For this exercise, return exactly the lines of the material below that begin at the one with "How do I perform: Click" and stop after the one with "Screen dimensions: 2562x808".
━━━ RECORDS FOR THIS TASK ━━━
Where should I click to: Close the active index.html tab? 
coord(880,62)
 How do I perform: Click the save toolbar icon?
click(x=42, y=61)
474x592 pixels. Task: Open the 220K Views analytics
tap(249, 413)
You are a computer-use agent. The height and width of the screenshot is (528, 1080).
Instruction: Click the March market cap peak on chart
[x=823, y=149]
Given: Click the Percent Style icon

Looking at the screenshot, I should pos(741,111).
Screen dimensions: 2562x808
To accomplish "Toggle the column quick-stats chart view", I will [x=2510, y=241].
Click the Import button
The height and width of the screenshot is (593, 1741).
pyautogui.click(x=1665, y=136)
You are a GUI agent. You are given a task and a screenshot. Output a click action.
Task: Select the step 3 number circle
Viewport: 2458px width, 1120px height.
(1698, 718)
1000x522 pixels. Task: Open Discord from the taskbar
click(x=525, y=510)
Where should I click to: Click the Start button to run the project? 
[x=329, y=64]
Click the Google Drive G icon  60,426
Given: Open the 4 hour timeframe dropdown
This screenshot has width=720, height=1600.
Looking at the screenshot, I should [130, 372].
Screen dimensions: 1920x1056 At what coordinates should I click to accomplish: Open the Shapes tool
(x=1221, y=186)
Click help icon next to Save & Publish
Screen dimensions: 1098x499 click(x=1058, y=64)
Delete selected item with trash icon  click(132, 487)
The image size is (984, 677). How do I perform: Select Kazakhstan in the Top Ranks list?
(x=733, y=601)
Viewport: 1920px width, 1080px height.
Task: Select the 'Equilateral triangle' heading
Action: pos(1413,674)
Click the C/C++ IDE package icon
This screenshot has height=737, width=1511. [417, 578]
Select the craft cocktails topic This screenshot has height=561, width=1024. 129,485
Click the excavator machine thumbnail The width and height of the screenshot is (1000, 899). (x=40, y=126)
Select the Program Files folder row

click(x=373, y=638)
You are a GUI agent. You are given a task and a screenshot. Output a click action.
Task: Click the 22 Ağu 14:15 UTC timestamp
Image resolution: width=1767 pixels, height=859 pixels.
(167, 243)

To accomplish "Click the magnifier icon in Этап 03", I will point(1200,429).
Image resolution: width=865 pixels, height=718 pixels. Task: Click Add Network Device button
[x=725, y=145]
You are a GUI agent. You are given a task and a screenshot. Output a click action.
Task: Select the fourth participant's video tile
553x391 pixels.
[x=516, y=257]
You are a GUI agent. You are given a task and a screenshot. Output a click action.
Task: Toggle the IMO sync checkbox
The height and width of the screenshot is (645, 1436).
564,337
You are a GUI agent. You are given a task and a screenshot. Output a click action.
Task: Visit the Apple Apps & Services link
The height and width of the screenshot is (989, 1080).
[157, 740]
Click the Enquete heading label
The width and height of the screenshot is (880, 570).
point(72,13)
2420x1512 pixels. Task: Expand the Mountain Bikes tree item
━━━
• [TASK ANSWER]:
 How do I perform: Click the save toolbar icon?
click(x=42, y=61)
474x592 pixels. Task: Open the 220K Views analytics
tap(249, 413)
You are a computer-use agent. The height and width of the screenshot is (528, 1080).
Instruction: Click the March market cap peak on chart
[x=823, y=149]
Given: Click the Percent Style icon

Looking at the screenshot, I should pos(741,111).
Screen dimensions: 2562x808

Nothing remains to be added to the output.